- Flag Emblem
- Location of Isshiki in Aichi Prefecture
- Isshiki Location in Japan
- Coordinates: 34°49′N 137°2′E﻿ / ﻿34.817°N 137.033°E
- Country: Japan
- Region: Chūbu (Tōkai)
- Prefecture: Aichi Prefecture
- District: Hazu
- Merged: April 1, 2011 (now part of Nishio)

Area
- • Total: 22.53 km^{2} (8.70 sq mi)

Population (February 1, 2010)
- • Total: 23,775
- • Density: 1,055.25/km^{2} (2,733.1/sq mi)
- Time zone: UTC+09:00 (JST)
- Flower: Carnation
- Tree: Pinus thunbergii

= Isshiki, Aichi =

Isshiki (一色町, Isshiki-chō) was a town located in Hazu District, Aichi Prefecture, Japan.

As of May 1, 2004, the village had an estimated population of 23,775 and a population density of 1,055.25 persons per km^{2}. Its total area was 22.53 km^{2}.

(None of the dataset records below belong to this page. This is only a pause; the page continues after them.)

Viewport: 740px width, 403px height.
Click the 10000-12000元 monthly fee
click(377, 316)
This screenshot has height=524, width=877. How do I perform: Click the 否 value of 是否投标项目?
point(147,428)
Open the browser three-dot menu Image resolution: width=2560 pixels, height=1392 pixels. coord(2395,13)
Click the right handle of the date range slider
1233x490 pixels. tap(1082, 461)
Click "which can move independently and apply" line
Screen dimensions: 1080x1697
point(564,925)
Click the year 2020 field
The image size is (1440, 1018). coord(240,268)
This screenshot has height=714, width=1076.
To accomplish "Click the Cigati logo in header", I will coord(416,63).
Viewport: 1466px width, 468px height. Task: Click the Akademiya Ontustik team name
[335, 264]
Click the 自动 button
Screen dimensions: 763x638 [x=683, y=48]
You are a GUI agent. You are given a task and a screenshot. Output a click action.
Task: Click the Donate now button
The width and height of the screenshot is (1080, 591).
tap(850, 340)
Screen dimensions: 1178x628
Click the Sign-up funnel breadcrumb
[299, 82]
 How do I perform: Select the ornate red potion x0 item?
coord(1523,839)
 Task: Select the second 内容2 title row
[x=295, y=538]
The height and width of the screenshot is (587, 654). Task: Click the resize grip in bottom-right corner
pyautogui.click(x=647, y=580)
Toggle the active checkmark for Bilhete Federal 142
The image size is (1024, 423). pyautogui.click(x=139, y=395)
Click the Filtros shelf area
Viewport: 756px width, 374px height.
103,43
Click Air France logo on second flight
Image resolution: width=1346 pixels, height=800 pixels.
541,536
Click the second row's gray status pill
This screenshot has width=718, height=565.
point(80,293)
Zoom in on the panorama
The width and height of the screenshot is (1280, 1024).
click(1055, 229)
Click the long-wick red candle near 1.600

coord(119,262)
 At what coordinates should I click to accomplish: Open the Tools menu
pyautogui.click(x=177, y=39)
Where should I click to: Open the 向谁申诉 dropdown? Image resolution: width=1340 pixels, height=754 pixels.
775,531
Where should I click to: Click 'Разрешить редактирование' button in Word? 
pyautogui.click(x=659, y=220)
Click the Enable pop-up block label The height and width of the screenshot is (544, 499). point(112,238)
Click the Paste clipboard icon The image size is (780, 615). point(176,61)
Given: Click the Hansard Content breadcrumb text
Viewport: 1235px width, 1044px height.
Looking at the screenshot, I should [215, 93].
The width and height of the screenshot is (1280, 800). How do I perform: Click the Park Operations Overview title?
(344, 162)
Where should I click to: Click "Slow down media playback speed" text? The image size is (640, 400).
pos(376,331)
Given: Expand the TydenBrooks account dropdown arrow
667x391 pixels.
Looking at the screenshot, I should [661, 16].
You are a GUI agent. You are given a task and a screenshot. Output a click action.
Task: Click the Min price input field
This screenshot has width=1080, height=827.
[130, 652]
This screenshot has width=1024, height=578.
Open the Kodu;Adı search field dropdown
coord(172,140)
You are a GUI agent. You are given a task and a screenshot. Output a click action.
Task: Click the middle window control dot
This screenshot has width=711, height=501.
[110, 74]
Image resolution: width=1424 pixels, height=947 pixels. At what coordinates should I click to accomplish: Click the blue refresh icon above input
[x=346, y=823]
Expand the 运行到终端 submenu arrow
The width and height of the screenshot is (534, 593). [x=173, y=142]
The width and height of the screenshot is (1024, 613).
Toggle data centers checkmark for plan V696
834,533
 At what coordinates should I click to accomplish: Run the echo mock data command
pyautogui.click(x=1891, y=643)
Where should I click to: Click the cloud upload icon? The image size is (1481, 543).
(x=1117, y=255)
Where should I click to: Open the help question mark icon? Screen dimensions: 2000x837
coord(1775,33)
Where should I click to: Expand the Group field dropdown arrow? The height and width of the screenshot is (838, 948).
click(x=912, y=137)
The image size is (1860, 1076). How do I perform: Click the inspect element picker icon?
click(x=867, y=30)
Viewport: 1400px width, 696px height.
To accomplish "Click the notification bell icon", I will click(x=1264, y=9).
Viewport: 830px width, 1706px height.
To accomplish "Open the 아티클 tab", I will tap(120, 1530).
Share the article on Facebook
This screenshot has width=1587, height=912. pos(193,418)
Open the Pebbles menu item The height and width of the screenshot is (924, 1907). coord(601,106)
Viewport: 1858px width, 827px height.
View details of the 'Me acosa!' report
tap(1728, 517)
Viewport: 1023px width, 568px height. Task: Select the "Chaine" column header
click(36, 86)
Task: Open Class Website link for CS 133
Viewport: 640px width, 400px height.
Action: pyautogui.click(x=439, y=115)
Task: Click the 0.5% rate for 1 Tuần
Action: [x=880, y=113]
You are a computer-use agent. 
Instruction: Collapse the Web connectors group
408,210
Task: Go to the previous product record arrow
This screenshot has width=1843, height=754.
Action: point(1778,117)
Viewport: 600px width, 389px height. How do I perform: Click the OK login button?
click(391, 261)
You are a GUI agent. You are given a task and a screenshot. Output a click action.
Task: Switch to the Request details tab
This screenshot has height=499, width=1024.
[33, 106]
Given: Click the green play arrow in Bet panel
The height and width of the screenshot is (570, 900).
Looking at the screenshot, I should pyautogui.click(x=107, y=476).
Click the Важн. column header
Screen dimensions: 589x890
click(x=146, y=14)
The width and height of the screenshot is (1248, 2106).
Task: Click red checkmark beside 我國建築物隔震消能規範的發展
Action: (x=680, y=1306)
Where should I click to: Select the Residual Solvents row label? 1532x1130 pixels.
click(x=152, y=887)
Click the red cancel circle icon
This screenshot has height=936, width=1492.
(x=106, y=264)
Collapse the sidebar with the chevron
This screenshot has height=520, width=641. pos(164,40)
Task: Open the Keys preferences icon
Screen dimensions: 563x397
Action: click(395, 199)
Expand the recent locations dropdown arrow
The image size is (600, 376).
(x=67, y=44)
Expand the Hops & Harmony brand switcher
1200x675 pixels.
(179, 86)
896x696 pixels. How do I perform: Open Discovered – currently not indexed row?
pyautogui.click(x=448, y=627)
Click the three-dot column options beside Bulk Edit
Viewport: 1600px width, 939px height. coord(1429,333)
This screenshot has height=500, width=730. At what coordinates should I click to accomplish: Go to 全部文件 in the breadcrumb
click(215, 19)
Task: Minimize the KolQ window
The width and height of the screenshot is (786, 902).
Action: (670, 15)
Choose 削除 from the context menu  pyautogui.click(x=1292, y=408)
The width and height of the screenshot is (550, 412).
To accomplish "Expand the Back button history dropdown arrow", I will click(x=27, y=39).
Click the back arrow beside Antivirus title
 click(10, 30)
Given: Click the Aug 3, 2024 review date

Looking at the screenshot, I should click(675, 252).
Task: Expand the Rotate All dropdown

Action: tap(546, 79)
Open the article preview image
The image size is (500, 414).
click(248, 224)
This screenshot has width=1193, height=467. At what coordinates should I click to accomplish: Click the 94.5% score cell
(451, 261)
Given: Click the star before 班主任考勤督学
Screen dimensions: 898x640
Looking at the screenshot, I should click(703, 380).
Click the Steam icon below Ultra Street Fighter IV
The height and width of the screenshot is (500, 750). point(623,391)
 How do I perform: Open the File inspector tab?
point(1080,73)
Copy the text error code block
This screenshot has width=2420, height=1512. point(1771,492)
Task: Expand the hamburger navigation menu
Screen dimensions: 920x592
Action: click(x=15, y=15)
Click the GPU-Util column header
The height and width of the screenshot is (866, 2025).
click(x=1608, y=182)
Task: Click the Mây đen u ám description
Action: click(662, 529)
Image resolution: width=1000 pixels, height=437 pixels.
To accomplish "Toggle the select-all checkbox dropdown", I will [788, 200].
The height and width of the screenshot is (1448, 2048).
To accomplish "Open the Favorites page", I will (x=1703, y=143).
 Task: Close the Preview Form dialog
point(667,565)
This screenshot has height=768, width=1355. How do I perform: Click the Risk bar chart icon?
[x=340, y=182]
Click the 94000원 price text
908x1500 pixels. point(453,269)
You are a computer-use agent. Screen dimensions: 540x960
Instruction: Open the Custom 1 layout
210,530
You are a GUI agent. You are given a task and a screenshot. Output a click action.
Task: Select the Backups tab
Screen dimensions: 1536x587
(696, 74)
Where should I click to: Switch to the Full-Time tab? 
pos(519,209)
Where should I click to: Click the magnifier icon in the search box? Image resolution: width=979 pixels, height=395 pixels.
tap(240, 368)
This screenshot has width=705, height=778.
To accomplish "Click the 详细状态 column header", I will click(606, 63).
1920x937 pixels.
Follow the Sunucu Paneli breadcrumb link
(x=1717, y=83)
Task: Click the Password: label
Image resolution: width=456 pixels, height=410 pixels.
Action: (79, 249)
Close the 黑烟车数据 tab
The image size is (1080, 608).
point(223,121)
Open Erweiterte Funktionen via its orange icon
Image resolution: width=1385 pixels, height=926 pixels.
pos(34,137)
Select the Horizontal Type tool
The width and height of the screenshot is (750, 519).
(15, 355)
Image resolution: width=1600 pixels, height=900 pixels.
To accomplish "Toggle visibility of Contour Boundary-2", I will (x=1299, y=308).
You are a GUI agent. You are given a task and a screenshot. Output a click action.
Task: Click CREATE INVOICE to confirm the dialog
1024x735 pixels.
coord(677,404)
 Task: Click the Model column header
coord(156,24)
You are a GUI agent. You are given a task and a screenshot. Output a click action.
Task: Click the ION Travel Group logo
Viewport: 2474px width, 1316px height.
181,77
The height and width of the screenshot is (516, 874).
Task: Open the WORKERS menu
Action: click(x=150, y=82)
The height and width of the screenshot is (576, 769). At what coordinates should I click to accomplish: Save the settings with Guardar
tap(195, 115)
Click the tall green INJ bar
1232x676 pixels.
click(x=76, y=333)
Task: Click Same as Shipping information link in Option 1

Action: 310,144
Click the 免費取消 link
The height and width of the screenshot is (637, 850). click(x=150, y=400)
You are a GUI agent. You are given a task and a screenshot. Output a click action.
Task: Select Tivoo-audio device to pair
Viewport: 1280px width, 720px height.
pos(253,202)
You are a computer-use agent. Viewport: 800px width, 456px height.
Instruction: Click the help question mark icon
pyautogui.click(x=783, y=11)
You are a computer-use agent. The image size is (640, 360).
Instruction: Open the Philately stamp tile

Isshiki was a coastal settlement in southern Aichi Prefecture, on Mikawa Bay. The town economy was based on commercial fishing, horticulture and seasonal tourism. The modern town was founded on October 1, 1923, and expanded in August 1954 by merging with adjacent Sakuma Village.

On April 1, 2011, Isshiki, along with the towns of Hazu and Kira (all from Hazu District), was merged into the expanded city of Nishio. Hazu District was dissolved as a result of this merger.